If the previous post was an elementary look at the “big three” estimators (FIP, xFIP, and SIERA), I hope this one is a little more illuminating.

ERA Estimators, Part II: Present

I will waste no time introducing what I call Deserved ERA, or dERA. I want to be clear: this is much more impressive than it sounds. In fact, it is not exactly a novel concept. It is simply the act of translating weighted on-base average (wOBA), which attributes run values to events like singles, home runs, hits by pitch, etc., and converting them to an ERA scale.

In ERA Estimators, Part I: Past, I discussed how, when it comes to estimators, there has generally been a trade-off between descriptive (backward-looking) ability and predictive (forward-looking) ability. I also reframed the issue using language from Tom Tango, characterizing it as a trade-off between ascribing value to the play or the player.
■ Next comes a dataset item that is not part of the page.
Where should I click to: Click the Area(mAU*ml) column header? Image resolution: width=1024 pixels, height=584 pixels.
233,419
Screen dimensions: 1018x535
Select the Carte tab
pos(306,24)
I plotted the three “big three” estimators according to these spectra:

Descriptive |—–FIP—–xFIP/SIERA—–| Predictive
Play |—–FIP—–xFIP/SIERA—–| Player

It oversimplifies the relationships, at least in terms of each estimator’s proximity to absolute description or prediction. FIP describes past performance dramatically better than xFIP or SIERA. However, while being the weakest predictor of performance, it is not significantly so — in fact, FIP hardly pales in comparison, such that it makes me wonder if FIP is not actually the most powerful metric of the bunch. This is something I never would have admitted considering a year ago.
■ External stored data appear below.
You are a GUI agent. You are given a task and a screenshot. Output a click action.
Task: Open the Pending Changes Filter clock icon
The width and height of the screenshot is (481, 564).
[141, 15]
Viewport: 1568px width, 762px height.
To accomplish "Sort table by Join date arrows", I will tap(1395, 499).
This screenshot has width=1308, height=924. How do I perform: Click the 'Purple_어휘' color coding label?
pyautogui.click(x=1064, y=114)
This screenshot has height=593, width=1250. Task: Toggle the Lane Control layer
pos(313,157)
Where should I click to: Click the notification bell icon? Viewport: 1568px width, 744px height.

(I remain reluctant to admit this, simply because hanging my hat on a metric that is entirely outcomes-based violates every fiber of my being. But, again, the thin margin by which FIP is “less predictive” than xFIP and SIERA has at least partly brought it back into my good graces.)

Deserved ERA (dERA)

(Apologies to Baseball Prospectus for this nomenclature being too similar to Deserved Run Average, or DRA.)

Enter dERA. What if we throw caution to the wind, abandon altogether the pursuit or predictive ability, and lean into the pursuit of descriptive ability? Well, we threaten to get a little silly.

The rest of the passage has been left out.